#### WHAT THE TASK REQUIRES
Which letter-and-digit category codes appear in the Tags line of the book listing below? List all of them.

#### PAGE EXCERPT
┏━━

Can Doesn't Mean Should by Paul Smolen MD

Can Doesn't Mean Should by Paul Smolen MD

Author:Paul Smolen, MD
Language: eng
Format: epub
Tags: Children;can;should;Paul Smolen;pediatrician;pediatrics;nutrition;FAM010000;FAMILY & RELATIONSHIPS;Parenting;Child Rearing;JNF044000;Child Psychology;HEA048000;Diet and Nutrition
Publisher: Torchflame Books
Published: 2015-01-15T00:00:00+00:00


Successful parents are relatively strict and expect their children to achieve success at school and with peers, all in an environment that shows love and respect for the child’s individuality. Parents of successful children probably do not praise children simply to improve self-esteem. Such parents probably expect their children to perform meaningful, age-appropriate chores throughout their childhood and they follow through with negative consequences when their children fail to meet reasonable expectations.

┗━━

#### INPUT DATA
┏━━

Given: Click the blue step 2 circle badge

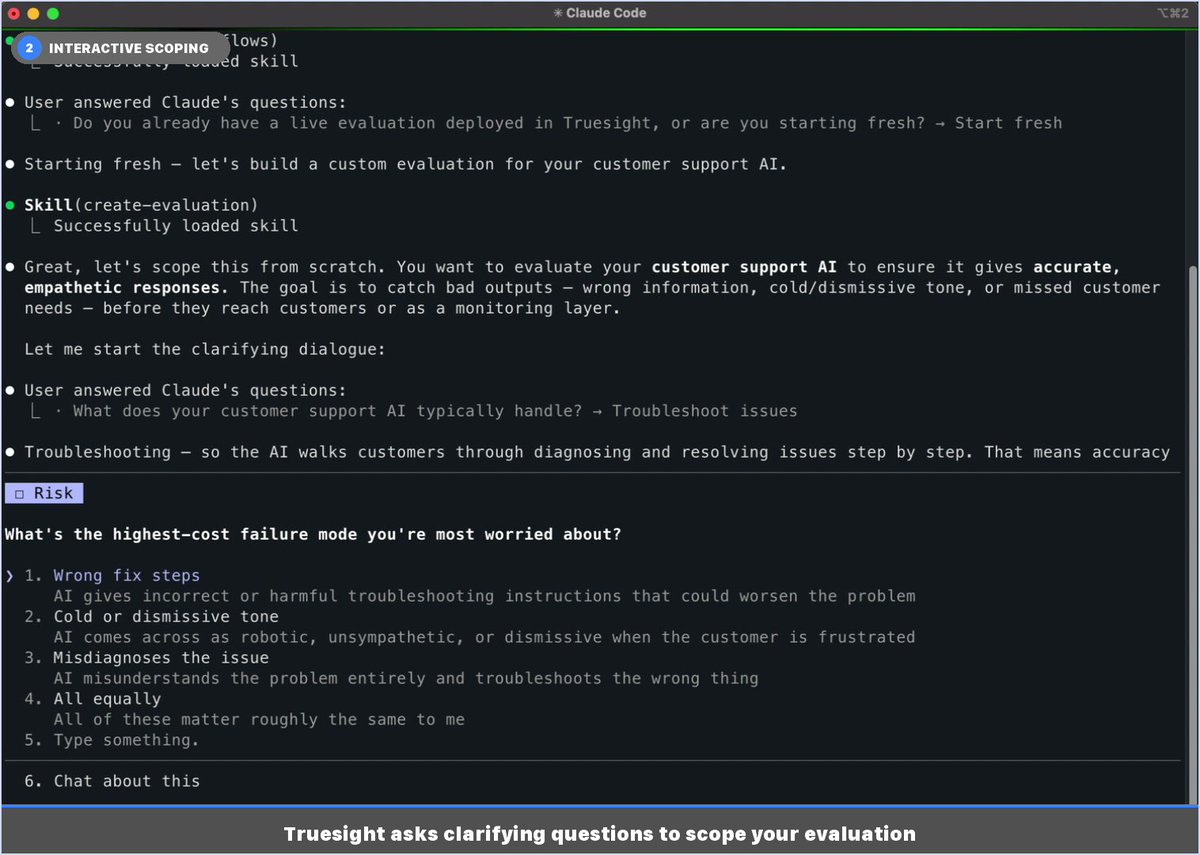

┗━━

#### TASK SOLUTION
FAM010000, JNF044000, HEA048000